DATA SUPPLIED:
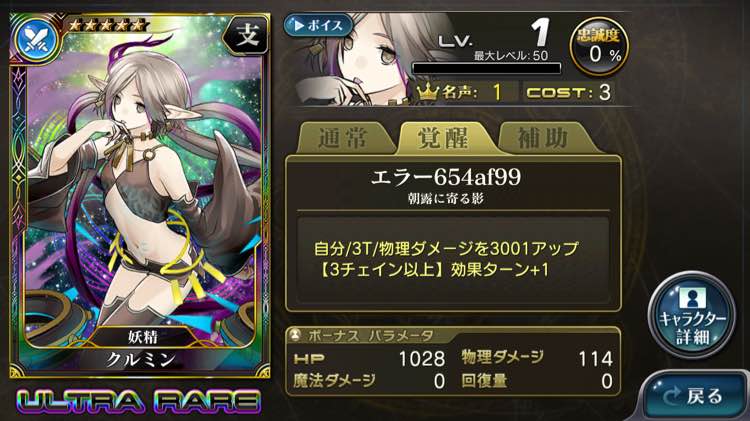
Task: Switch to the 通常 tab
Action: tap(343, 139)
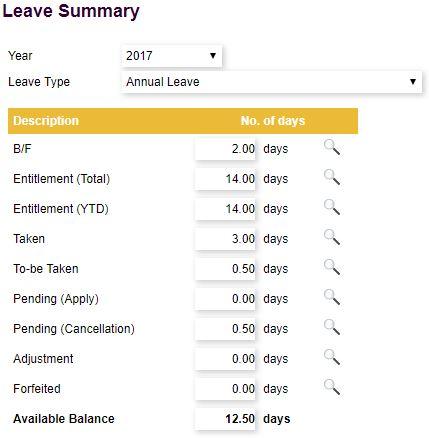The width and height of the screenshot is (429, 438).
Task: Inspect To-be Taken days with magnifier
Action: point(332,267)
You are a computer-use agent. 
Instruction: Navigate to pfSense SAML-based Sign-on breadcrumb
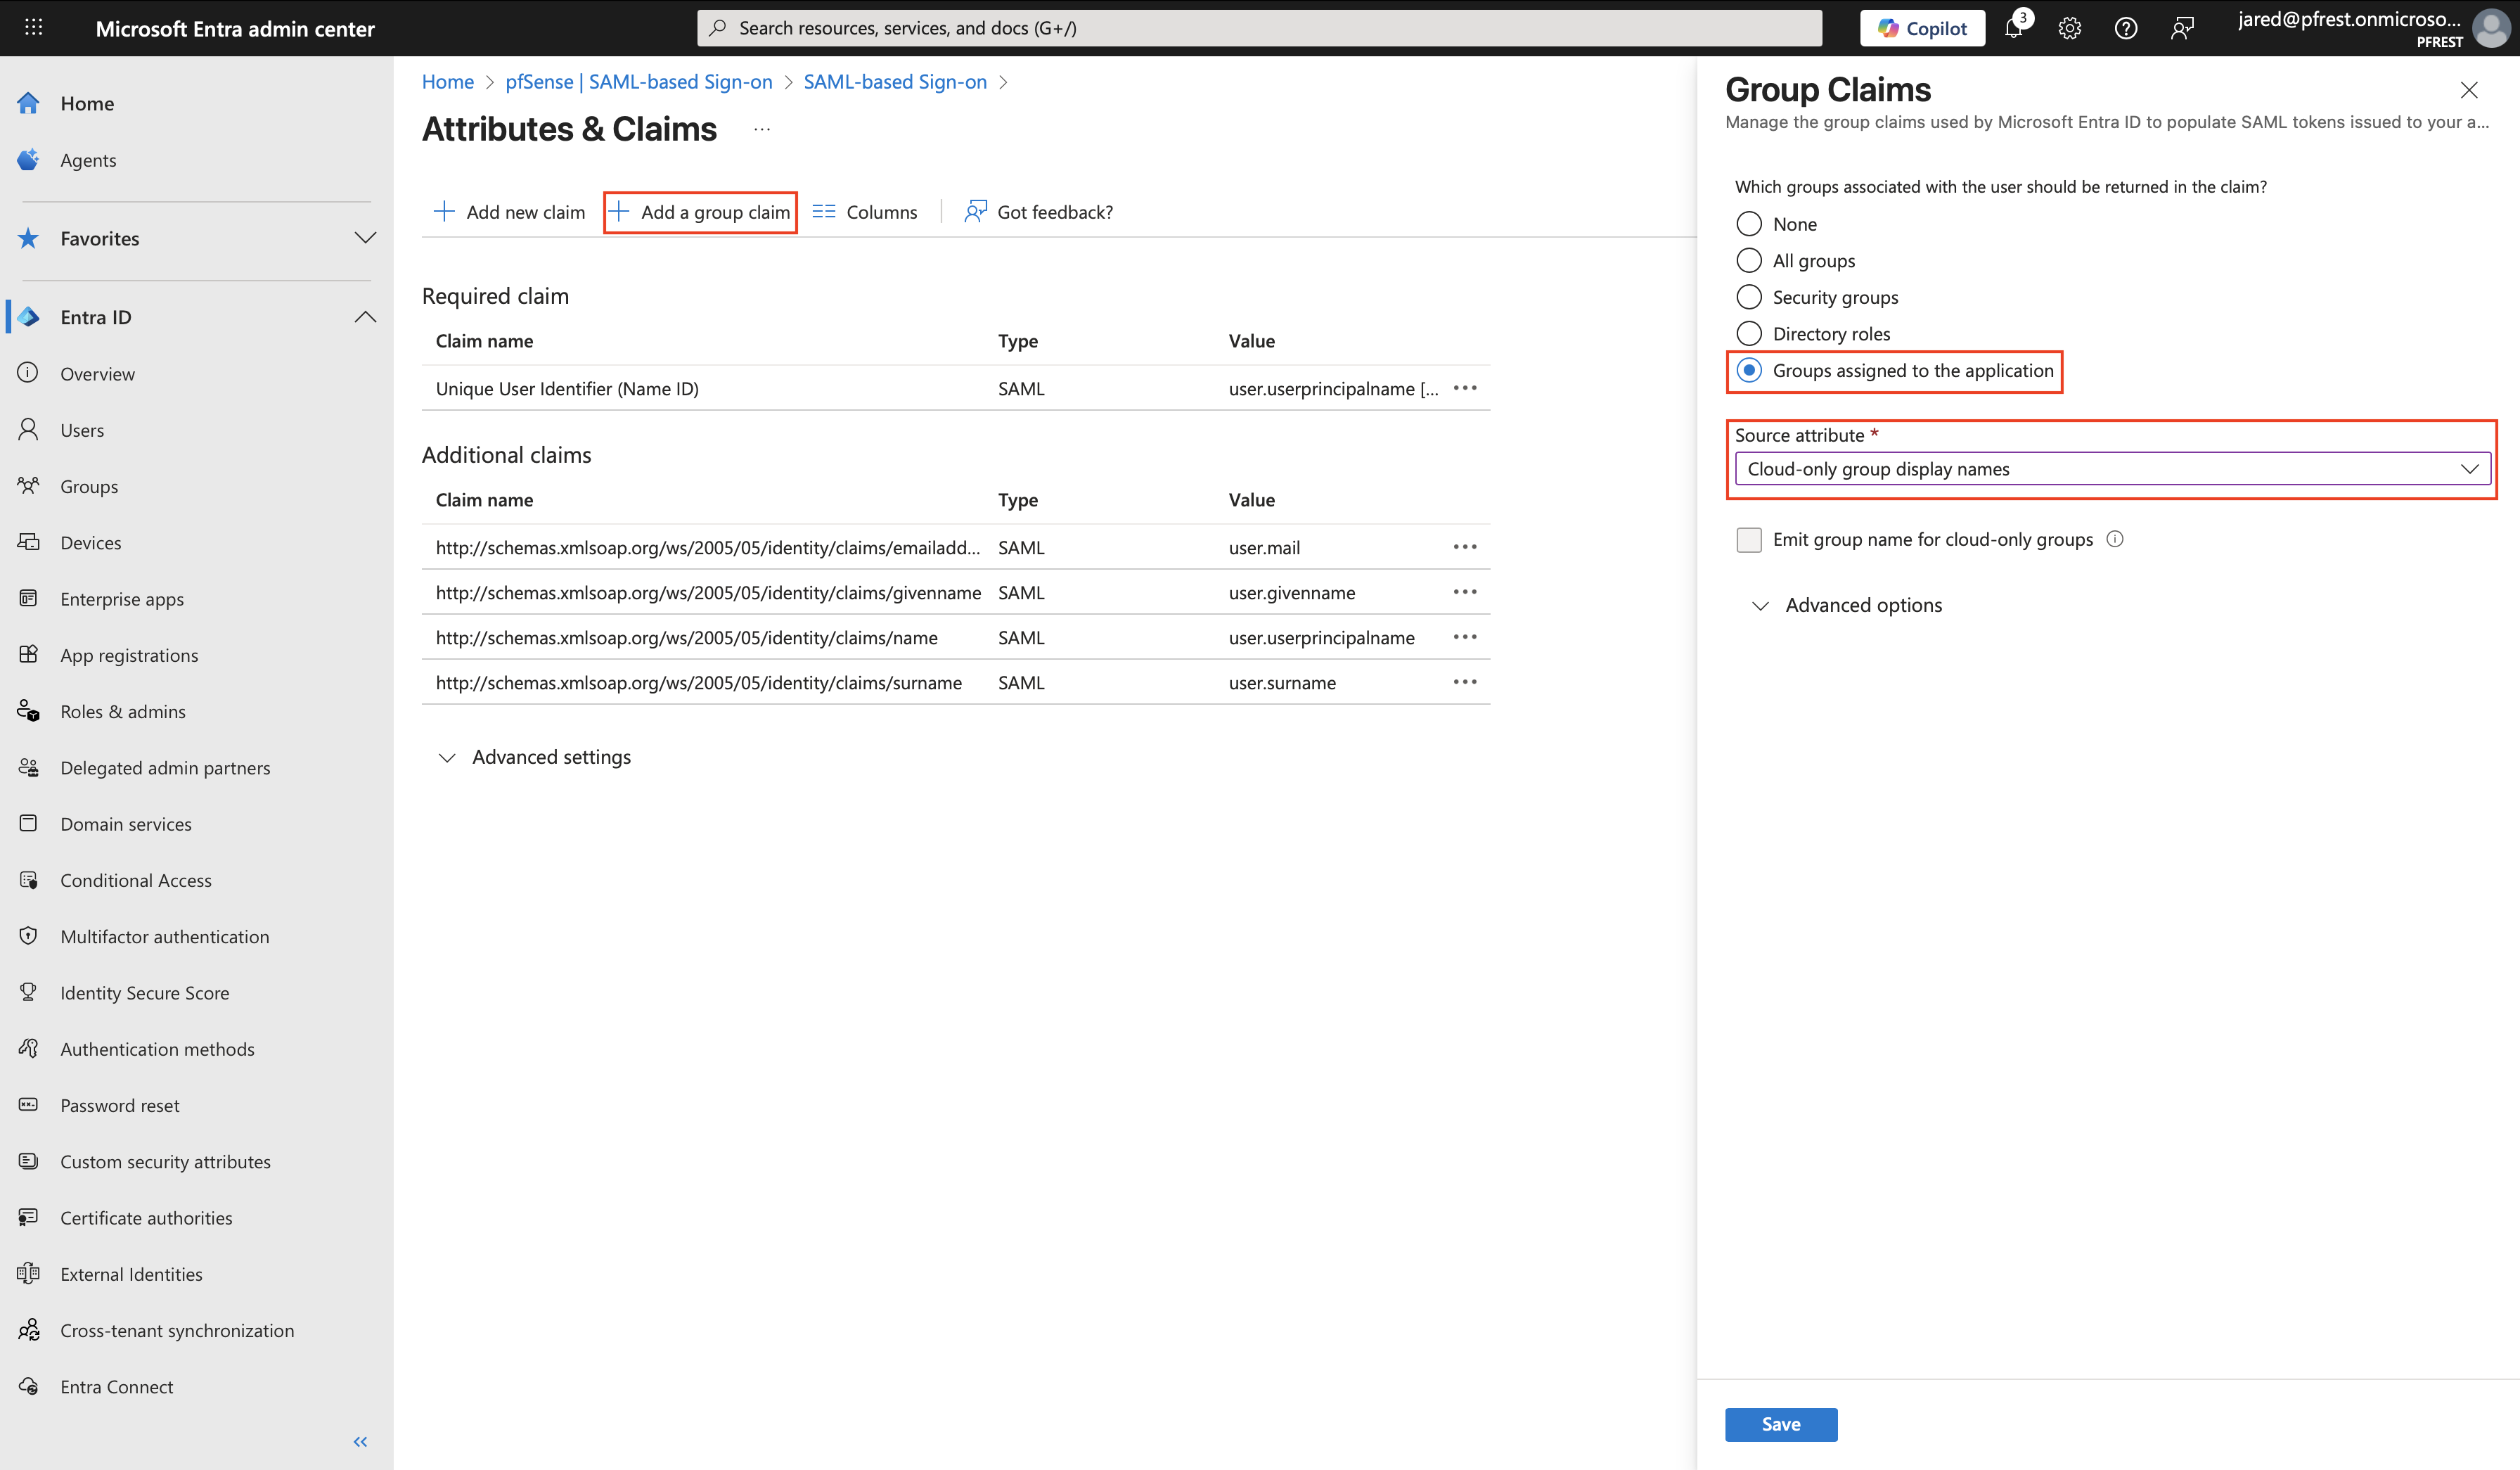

EXERCISE GOAL: Rewrite all the records above, changing "breadcrumb" to "navigation path" and keeping everything else unchanged, but leave the pictures out.

THE REPLY:
Task: Switch to the 通常 tab
Action: tap(343, 139)
The width and height of the screenshot is (429, 438).
Task: Inspect To-be Taken days with magnifier
Action: point(332,267)
You are a computer-use agent. 
Instruction: Navigate to pfSense SAML-based Sign-on navigation path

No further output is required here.